The majority of patients (61.0 percent) were 65 or older and covered by Medicare, another 32.4 percent had private insurance.  Two percent were uninsured and 2.5 percent were covered by Medicaid.  Another 2.2 percent had Medicare, but were younger than 65.

The scientists calculated the odds that patients without insurance, covered by Medicaid, or covered by Medicare would be diagnosed with later stage cancer compared to those with private insurance.

More likely to be diagnosed with stage II rather than stage I disease:

• Uninsured patients: 90 percent more likely or almost twice the risk.
• Medicaid-covered: 40 percent more likely or about half again the risk.
• Medicare:  no difference for either those 65 and older or those under 65.
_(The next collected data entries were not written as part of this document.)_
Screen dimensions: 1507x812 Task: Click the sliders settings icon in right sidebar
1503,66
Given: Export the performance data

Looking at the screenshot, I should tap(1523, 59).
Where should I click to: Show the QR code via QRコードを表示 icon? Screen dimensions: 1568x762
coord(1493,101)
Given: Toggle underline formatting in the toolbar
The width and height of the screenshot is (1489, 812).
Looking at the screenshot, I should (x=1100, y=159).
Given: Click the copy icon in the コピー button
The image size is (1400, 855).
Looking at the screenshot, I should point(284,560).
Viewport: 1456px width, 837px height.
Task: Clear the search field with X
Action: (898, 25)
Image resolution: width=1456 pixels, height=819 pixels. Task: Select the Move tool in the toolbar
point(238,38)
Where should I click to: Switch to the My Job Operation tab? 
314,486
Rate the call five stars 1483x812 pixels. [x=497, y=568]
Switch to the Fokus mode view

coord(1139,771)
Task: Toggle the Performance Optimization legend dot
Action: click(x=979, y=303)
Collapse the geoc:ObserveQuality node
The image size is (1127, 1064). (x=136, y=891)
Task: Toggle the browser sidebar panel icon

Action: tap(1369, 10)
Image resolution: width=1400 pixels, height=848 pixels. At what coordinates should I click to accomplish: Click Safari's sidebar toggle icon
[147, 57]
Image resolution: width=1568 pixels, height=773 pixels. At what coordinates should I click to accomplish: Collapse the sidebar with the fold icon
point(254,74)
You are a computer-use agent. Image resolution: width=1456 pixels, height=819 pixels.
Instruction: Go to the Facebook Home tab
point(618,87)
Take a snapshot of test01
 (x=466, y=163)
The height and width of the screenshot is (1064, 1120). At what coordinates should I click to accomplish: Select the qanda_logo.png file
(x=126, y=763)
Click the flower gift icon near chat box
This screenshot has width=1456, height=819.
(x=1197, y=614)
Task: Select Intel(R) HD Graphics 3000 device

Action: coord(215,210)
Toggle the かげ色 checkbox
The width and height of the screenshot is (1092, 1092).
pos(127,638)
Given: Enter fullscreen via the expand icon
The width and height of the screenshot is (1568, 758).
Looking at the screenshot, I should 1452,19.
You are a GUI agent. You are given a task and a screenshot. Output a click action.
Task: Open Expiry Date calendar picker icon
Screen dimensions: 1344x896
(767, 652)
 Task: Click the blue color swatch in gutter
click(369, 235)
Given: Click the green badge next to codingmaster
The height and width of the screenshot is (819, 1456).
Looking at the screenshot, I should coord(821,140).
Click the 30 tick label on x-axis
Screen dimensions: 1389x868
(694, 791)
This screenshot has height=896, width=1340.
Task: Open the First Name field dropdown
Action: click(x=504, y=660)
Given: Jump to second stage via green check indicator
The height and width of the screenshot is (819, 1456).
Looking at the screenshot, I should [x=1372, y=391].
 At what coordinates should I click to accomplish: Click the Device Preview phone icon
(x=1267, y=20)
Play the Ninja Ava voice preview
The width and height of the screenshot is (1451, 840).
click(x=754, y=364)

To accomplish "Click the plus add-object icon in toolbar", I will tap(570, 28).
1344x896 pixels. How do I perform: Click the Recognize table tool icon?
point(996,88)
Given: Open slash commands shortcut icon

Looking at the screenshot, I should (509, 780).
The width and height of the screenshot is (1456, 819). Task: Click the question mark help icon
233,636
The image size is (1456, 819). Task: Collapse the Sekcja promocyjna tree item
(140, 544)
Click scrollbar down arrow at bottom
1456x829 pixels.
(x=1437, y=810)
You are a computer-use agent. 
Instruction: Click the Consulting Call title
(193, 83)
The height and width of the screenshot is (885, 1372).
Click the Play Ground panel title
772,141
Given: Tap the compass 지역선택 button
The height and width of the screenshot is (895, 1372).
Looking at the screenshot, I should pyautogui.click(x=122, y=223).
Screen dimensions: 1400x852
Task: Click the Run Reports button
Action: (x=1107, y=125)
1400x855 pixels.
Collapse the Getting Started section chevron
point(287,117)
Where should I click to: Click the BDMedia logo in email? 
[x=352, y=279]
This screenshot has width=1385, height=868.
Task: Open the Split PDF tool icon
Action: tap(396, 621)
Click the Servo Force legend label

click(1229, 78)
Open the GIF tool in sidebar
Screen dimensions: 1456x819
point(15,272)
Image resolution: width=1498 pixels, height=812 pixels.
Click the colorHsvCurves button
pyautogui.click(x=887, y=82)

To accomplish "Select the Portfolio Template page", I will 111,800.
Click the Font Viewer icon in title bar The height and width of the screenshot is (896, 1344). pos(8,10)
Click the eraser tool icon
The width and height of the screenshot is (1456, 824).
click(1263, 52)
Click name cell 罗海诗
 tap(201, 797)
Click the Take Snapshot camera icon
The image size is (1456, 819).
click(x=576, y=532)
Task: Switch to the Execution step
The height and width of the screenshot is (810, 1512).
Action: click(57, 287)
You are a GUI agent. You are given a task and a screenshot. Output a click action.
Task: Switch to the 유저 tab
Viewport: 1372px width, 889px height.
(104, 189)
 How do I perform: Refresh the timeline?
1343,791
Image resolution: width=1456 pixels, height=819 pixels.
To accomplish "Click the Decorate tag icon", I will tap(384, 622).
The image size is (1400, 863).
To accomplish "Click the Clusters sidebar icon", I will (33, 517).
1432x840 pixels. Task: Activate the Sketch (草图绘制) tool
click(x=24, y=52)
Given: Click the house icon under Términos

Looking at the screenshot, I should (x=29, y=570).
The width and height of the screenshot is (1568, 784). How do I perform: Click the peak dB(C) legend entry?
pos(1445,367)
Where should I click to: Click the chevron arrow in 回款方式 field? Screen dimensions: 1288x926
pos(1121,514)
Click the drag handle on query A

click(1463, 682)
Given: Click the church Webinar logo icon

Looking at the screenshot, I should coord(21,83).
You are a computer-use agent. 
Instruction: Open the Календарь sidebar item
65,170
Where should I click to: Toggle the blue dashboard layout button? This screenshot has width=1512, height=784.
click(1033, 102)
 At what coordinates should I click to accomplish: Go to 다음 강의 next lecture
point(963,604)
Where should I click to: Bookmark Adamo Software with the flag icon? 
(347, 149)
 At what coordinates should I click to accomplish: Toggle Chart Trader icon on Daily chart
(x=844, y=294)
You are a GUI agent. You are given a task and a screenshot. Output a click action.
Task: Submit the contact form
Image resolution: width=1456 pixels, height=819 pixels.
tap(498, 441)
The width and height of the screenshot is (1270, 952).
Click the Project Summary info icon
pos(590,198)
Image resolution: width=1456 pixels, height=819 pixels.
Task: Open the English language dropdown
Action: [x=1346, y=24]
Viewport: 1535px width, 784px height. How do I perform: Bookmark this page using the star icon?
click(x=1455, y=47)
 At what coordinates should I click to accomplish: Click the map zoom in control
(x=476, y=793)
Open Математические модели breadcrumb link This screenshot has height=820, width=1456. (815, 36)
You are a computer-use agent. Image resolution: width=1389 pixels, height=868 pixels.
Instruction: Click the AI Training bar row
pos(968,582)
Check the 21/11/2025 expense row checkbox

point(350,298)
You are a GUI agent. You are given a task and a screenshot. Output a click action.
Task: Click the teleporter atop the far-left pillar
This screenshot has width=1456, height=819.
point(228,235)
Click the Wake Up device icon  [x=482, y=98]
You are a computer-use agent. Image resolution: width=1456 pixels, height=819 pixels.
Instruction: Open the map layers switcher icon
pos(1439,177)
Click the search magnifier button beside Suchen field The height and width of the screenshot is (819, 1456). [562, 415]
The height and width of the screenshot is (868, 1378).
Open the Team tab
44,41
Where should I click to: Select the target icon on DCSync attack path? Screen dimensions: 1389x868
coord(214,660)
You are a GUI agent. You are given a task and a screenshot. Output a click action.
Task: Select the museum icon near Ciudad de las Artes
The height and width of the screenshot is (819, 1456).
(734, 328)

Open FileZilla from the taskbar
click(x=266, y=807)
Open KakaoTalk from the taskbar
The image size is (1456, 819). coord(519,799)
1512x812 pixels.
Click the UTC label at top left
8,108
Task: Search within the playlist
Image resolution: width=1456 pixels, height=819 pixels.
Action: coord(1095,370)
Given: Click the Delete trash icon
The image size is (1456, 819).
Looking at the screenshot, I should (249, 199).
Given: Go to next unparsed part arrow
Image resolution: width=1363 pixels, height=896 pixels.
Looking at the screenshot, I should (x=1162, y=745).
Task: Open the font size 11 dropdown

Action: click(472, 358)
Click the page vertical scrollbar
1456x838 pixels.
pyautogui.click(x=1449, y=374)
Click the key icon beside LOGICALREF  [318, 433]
More likely to be diagnosed with stage III or IV versus stage I

• Uninsured patients:  100 percent more likely or twice the risk.
• Medicaid patients: fifty percent more likely
• Medicare:  no significant difference

The research team also found other factors that were associated with advanced stage at diagnosis including:

• Black or Hispanic race
• Females
• Older age
• Treatment in non-teaching hospitals or hospitals that did not do research
• Residence in zip codes with lower incomes and lower educational levels

Michael T. Halpern, MD, PhD, and his colleagues at Health Services Research at the American Cancer Society in Atlanta concluded,

Uninsured and Medicaid patients with colorectal cancer have increased likelihoods of more advanced disease at diagnosis compared to patients with private insurance.  Improved screening and access to other medical care among these underserved populations may reduce this substantial disparity.

SOURCE:  Halpern et al, Association between insurance status and stage at diagnosis for patients with colorectal cancer, 2008 Gastrointestinal Cancers Symposium, abstract number 275.